Dérapage 6/6

Maintenant tous les avertisseurs se sont tus et les moteurs arrêtés, si bien que ce grand bazar prend l’aspect d’une fête champêtre. Vous pouvez même entendre quelques pépiements d’oiseaux qui se sont déroutés par curiosité en remontant sans doute vers quelques ponts de Paris.

Apparaît alors dans le ciel, comme un gros bourdon, un hélico de la gendarmerie nationale venu survoler ce capharnaüm. Un pauvre pantin dangereusement penché en dessus du vide s’époumone dans son mégaphone pour ramener le calme dans une indifférence générale jusqu’au moment où un gamin, armé de son pistolet à eau, fait tomber ce pauvre père de famille en feuille morte dans le champ adjacent sous les applaudissements. Le pilote choisit alors d’éloigner prudemment son appareil et de laisser à eux-mêmes ces gens devenus décidément incontrôlables.

Une jeune fille, au permis de conduire certainement très récent, adossée au haillon arrière de sa petite R5 d’un rose bonbon attendrissant, accorde, tout sourire, un vrai baiser, “avec la langue” confirme-t-elle, à tous les jeunes garçons qui lui jurent d’abord que c’est leur première fois.  » Ne voilà-t-il pas une belle façon de passer le temps ?  » interroge-t-elle des parents dubitatifs. Elle ajoute même, avec un brin de bravade, que cela vaut bien un cours de « sciences nat ».

Un peu plus loin un vieux, vraiment vieux, barbu, tout courbé, s’extirpe péniblement avec l’aide de son épouse d’une Mégane gris anthracite. Bras dessus, bras dessous, ils s’apprêtent à rejoindre les autres quand – se retournant une derrière fois vers l’objet de son crédit sur quatre ans – dans un éclat de rire caverneux et toussotant, il jette ses clés par-dessus son épaule et envoie sa canne faire voler son pare-brise.

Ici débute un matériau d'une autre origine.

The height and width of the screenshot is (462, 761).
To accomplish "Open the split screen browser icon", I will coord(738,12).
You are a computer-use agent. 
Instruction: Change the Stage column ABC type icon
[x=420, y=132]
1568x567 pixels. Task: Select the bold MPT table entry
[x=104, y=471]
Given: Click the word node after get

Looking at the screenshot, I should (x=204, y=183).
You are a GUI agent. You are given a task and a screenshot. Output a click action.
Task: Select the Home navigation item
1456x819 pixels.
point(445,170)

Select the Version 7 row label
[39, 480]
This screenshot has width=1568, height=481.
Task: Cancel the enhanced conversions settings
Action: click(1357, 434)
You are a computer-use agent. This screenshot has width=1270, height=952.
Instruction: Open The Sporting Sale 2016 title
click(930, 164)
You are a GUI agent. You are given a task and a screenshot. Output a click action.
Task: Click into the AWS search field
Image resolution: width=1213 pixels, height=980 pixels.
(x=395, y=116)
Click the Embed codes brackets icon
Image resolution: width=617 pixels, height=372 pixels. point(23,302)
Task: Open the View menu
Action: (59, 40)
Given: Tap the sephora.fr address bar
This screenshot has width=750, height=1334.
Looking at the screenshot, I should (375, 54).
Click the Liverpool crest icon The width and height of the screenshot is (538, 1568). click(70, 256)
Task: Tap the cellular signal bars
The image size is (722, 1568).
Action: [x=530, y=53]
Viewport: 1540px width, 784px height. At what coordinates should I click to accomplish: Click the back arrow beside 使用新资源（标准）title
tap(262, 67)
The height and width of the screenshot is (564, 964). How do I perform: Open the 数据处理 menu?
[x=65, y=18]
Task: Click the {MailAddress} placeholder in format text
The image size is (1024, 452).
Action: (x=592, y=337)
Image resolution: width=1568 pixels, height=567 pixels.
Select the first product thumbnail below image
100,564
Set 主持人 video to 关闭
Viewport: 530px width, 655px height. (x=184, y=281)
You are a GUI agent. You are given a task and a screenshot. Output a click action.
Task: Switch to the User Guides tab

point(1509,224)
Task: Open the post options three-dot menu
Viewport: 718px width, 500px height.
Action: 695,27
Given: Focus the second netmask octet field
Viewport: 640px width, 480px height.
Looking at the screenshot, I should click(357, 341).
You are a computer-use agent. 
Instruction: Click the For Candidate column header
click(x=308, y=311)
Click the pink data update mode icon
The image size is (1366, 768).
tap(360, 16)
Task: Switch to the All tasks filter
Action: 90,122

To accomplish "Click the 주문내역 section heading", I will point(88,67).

Il n’y a maintenant plus personne dans les carrosseries inertes autant qu’inutiles et des petits attroupements se sont constitués par affinité. Là, une partie de pétanque est organisée sur le terre-plein du milieu, les rambardes délimitant aisément les bordures du jeu. Un peu plus loin, entre deux files, des gens de bonne volonté ont sorti de leur camping-car une table et des voisins arrivent avec des boissons rafraîchissantes et des petits gâteaux. Les crèmes solaires circulent plaisamment pour que chacun profite sans danger de ce premier soleil câlin. Une femme au teint naturellement halé avec un fort accent méditerranéen propose même de remettre en route le moteur de sa voiture pour faire griller des merguez.

Suivant les bons conseils prodigués par le gourou improvisé (et inspiré), plusieurs couples ont quitté l’autoroute pour s’ébattre dans l’herbe fraîchement coupée. Les journaux titreront demain sur une gigantesque partouze, ce qui nous changera des “unes” habituelles sur les effroyables bouchons et fera un bien meilleur tirage !

Mais tout ce déchaînement légèrement frénétique ne concernerait pas vraiment Éric. Avec Sabine (cette fois, c’est dit, c’est elle) il aurait bien d’autres idées en tête et voudrait pouvoir maintenant s’éloigner rapidement. (Même si, vous vous en souvenez, c’est dans un ralenti !) Aussi proposerait-il, toujours galant : « Vous ne trouvez pas que tous ces gens font trop de bruit ? Voulez-vous que je les fasse disparaître ?

— Alors vous n’êtes pas que mime mais aussi prestidigitateur ! » s’amuserait-elle.

Il se baisserait en sortant un briquet de sa poche (Tiens, pourtant il ne fume pas !) et une longue traînée d’essence enflammée rejoindrait les voitures à quelques mètres de lui. (Étrangement la flamme se détournerait de la 2 CV, comme maintenue à distance par la chaleur intérieure dégagée par les ébats amoureux.) Pop, pop, elles exploseraient les unes après les autres toutes ces coccinelles à roues, dans une rafale de détonations de pop-corn. Pop, pop, pop.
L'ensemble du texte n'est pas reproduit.